Going back in time - Ternary and Quaternary Gradients

Until recently, I hadn’t heard of ternary or quaternary gradients being used for many years. They have gained a reputation for being somewhat difficult to reproduce – less robust if you like.

However, we shouldn’t let an outdated objection rule out what can be a very useful technique to optimise difficult or complex separations. Modern quaternary HPLC systems are capable of accurately and reproducibly delivering three or four component eluents and make the practical, everyday use of ternary and quaternary separations a reality. It is without doubt that these separations are more complex, but not to the extent that we should not consider their use.

As chromatographers we know how powerful selectivity is in achieving good resolution, and we know how many different column chemistries are available to help achieve good selectivity. Yet mobile phase selectivity is often overlooked as another tool in our analytical armoury which can be both powerful and convenient in developing successful separations, especially for multi-analyte samples.

You may have encountered the Snyder solvent selectivity triangle [1] shown in Figure 1, based on the work of Rohrschneider [2], which highlights the acidity (proton donating capability), basicity (proton accepting capability) and dipole characteristic for a range of solvents. The position of methanol and acetonitrile are shown as red circles on the figure which highlights that methanol, as a protic solvent, has stronger proton donating capability, whilst acetonitrile has a stronger dipole interaction characteristic. This goes some way to explaining the relative eluotropic strength of each solvent as well as the differences in selectivity when changing organic modifier from one solvent to the other.
 

Figure 1: The Snyder solvent selectivity triangle.

Anyone who has worked with reversed phase HPLC will intuitively know that acetonitrile is slightly more strongly eluting than methanol, especially when lower amounts of organic modifier are used relative to the aqueous component. However it’s the selectivity that we are interested in here and the various mechanisms and interactions involved between mobile phase, stationary phase and analyte that can be somewhat correlated to the Synder Triangle in Figure 1. That is to say – when changing organic modifier, even when the solvent strength is balanced (using a nomogram for example) to obtain an overall similar window of retention, the separation will look different and resolution values between certain peaks will change. This is demonstrated in Figure 2, where I have shown that for a mixture of agrochemical compounds, the optimum organic composition for methanol / water and acetonitrile / water mixtures do not produce a satisfactory separation – both separations show different critical peak pairings. However, when one uses a 1:1 mixture of acetonitrile and methanol as the organic modifier, then a more satisfactory separation can be obtained.
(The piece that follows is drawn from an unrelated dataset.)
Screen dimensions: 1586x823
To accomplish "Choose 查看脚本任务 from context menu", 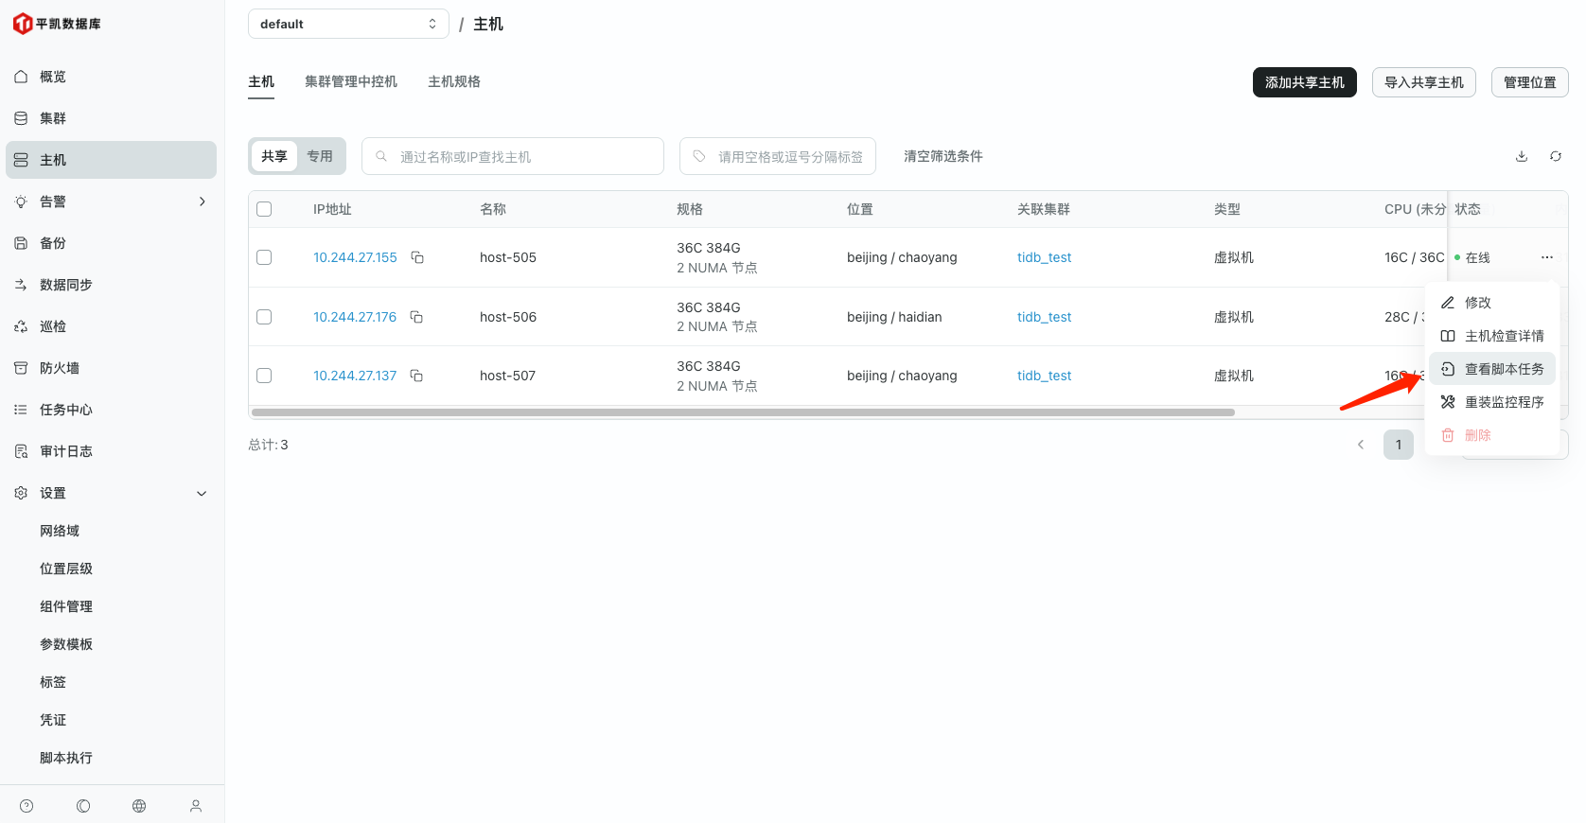I will [x=1503, y=369].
Figure 2: The separation of six environmentally persistent pollutants under the conditions shown to investigate the selectivity effects of changing organic modifier

 My general point here is that one might explore the two different solvents for an optimum separation prior to switching to a different column chemistry. This is relatively convenient on a quaternary pump with three solvents lines – methanol, acetonitrile and the buffer component. 
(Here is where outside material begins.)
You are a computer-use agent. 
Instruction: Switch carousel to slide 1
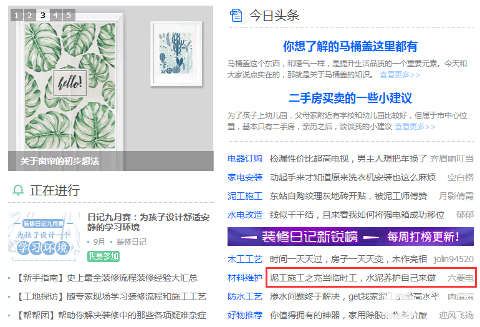[x=17, y=15]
We did not explore gradient elution in this case, but the principles remain the same. A gradient separation produced with methanol is capable of producing a different selectivity than one carried out with acetonitrile and both will differ from a gradient separation carried out with a mix of solvents as the organic modifier.
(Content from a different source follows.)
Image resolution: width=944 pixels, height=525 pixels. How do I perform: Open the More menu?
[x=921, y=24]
Whilst switching from acetonitrile to methanol (or vice versa) is reasonably straightforward during method development or optimisation, I accept that using blended organic modifiers is much less so. However, one might adopt a fairly generic approach to screen the separation initially and the use of a fourth pumping channel to deliver a constant ionic strength buffer or additive often simplifies the development a great deal.

In the following example, a 1:1 mixture of acetonitrile and methanol is used as the modifier, delivered from separate channels, and 5% of a 2% (v/v) solution of TFA is used to constantly deliver 0.1% TFA during the gradient analysis. The gradient timetable is shown in Figure 3 alongside the separation of Tramadol and its related impurities using methanol, acetonitrile and a 1:1 mixture of each as modifiers. In fact, in stability indicating analysis such as this one, where analyte chemistry and concentration may vary widely, exploring the selectivity effects of various organic modifiers can be an excellent way to optimise these often complex separations and is often far more convenient than screening a wide range of differing column chemistries with subsequent mobile phase optimisation.

Figure 3: Selectivity optimisation of the separation of tramadol and related impurities. 
(Reproduced from Agilent Technologies application note 5990-6439EN).

Using this simple gradient elution of a 1:1 mix of the modifier solvents and a constant ionic strength of the pH modifying TFA, good separation and analysis time have been achieved. More extreme examples might be cited from my own experience, where minor impurities close to the front or trailing edge of the active ingredient peak can be subtly resolved by altering the gradient slope and/or range.

So the next time you have a complex separation to develop, or you really wish you could finesse the separation of an existing separation to make it more straightforward operationally, why not consider the use of ternary or even quaternary eluent systems? The hardware is certainly robust enough to cope – I wonder then why these separations have fallen so badly out of fashion?

(1) L. Snyder, J. Chromatogr. 92, 223 - 230 (1974).
(2) L. Rohrschneider, J. Chromatogr. 22, 2 (1966).